Perfeitamente. E sem colocar uma alternativa. O que colocou em cima da mesa foi desconfiança. Se calhar as ULS não vão continuar, mas continuaram. Se calhar, os dirigentes das unidades, que deveriam implementar os projetos, não iam continuar. E todo esse clima de falta de confiança, de alguma forma de instrumentalização das próprias instituições, levou a uma paragem da reforma. E, portanto, não queiram agora colocar culpas numa reforma que travaram e que não deram condições para ser levada a termo.
E ainda vai a tempo de ser retomada esta reforma?
Vai. Acho que o tempo é curto, mas é possível e por isso também venho aqui à luta.
O PS está disponível para um pacto de confiança no SNS, como foi pedido pelo primeiro-ministro?
Quem lançou a desconfiança no processo foi o primeiro-ministro e o Governo. Eles desconfiam do SNS, não acreditam no SNS, e depois a seguir vêm pedir um pacto de confiança para o SNS?
Concorda com o retomar o processo das parcerias público-privadas [PPP]?

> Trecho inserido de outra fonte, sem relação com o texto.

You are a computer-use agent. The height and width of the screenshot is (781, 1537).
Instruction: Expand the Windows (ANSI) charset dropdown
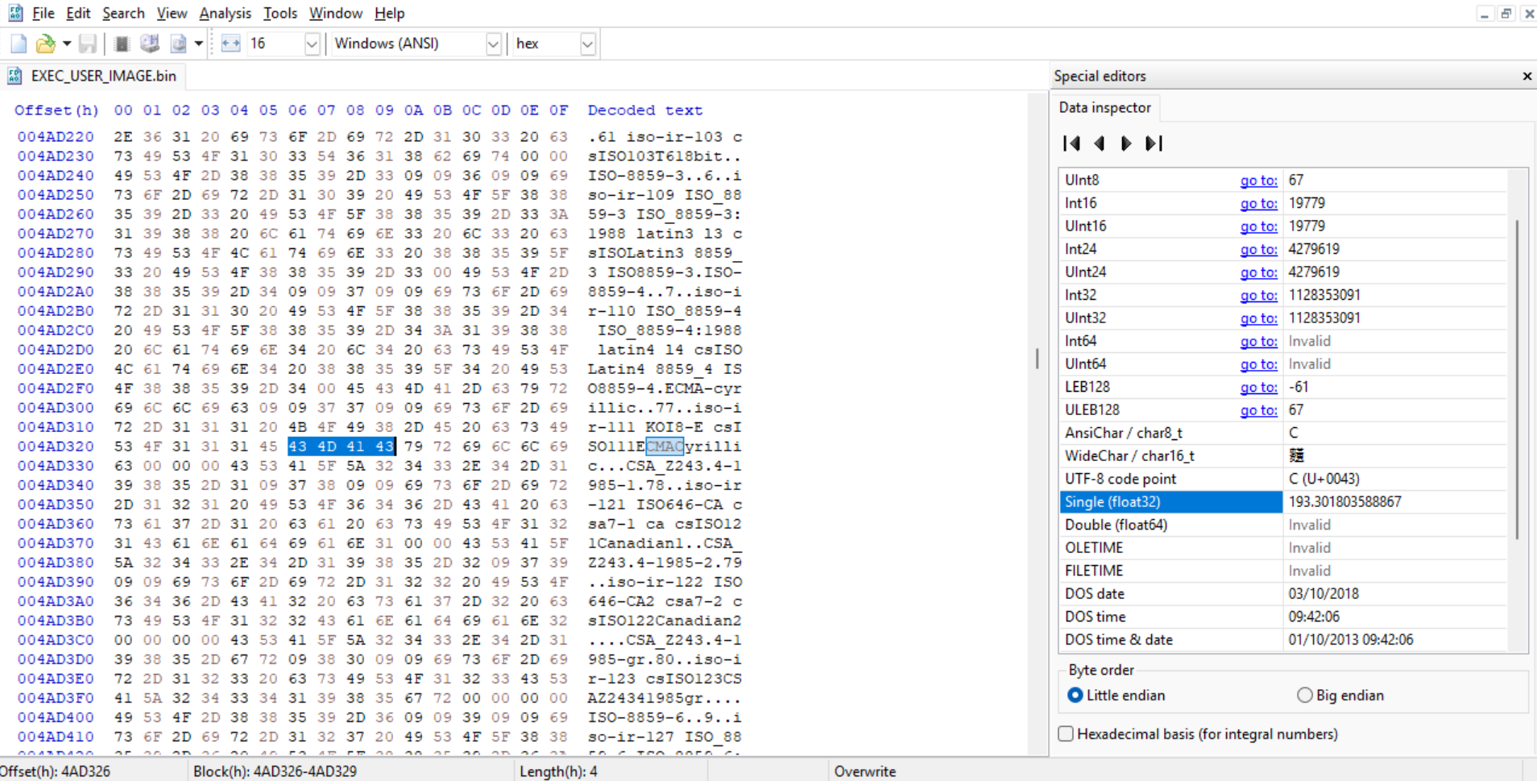tap(493, 44)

Não tenho nenhum preconceito ideológico contra as PPP. O que tenho de preconceito ideológico é contra a má gestão e a falta de transparência. Não percebo como é possível lançar uma ideia sem qualquer fundamento. Porque é que são cinco parcerias e não seis ou três ou duas? Há capacidade do mercado para responder a estes cinco concursos públicos? Porquê naqueles locais? Porquê Braga se tem bons resultados? Estudaram o impacto que a PPP Almada-Seixal teria na Península de Setúbal, nos hospitais do Barreiro Montijo ou na ULS de Setúbal, que são muito vulneráveis? Houve algum estudo? Nenhum.
Mas admite estudá-las?
Estou totalmente aberto a estudá-las. E fazemo-las desde que defendam o interesse do Estado e dos utentes. Desde que não sejam apenas para distribuir rendas ou anúncios para eleições. Por exemplo, no Algarve, onde é necessário construir um hospital de base há muitos anos, onde não há competição de unidades do SNS, onde há muita medicina privada, até poderia ser interessante estudarmos uma PPP. Tem de ser é com fundamento para que, no final do dia, traga mais-valias.
Mas o que se diz é que o fim das PPP, nomeadamente em Lisboa e Vale de Tejo, foi causa para a debandada de muitos profissionais, nomeadamente obstetras. O regresso destas parcerias poderia ser uma solução para este problema?
Poderia, eventualmente, mas não está estudado. As parcerias a acontecer vão demorar dois, três, quatro anos. E nesses locais já há uma enorme turbulência. Este tipo de anúncio é o pior que há em termos de instabilidade e desconfiança sobre a gestão.
E os centros de saúde com gestão privada, as chamadas USF-C, serão para reverter?
Eram um passo de mágica, mas das 20 que queriam abrir só há seis candidaturas efetivas e algumas podem não chegar ao fim porque as condições não são adequadas. No final do dia não vamos ter soluções.
A Lei de Bases da Saúde deve ser alterada pelo Parlamento?
As questões das leis e dos instrumentos jurídicos dizem muito pouco às pessoas. Queremos soluções para o dia a dia, para os problemas concretos.
Vai ser o seu trabalho daqui a uns meses.
Preferiria muito mais devotar o meu tempo a resolver o problema dessas pessoas.
Ou seja, preferia muito mais ser ministro da Saúde do que deputado.
Preferia muito mais poder ser médico, que é uma coisa que gosto imenso.
Sendo primeiro candidato do PS pelo Círculo Eleitoral do Porto que outros problemas identifica como urgentes?
A habitação, que é um problema transversal ao país, mas que no distrito do Porto também se coloca de forma relevante. É extremamente complicado arranjar casa e isso tem impacto social e na saúde mental. E ainda as questões da mobilidade e transporte, dos comportamentos aditivos.
O PS nas últimas eleições perdeu seis deputados no Porto. Qual é o objetivo este ano?
É conseguir mais votos que a AD no Porto e que isso ajude o PS a ser o partido mais votado a nível nacional. Se não conseguirmos, será uma derrota pessoal, mais do que de Pedro Nuno Santos, será uma derrota minha.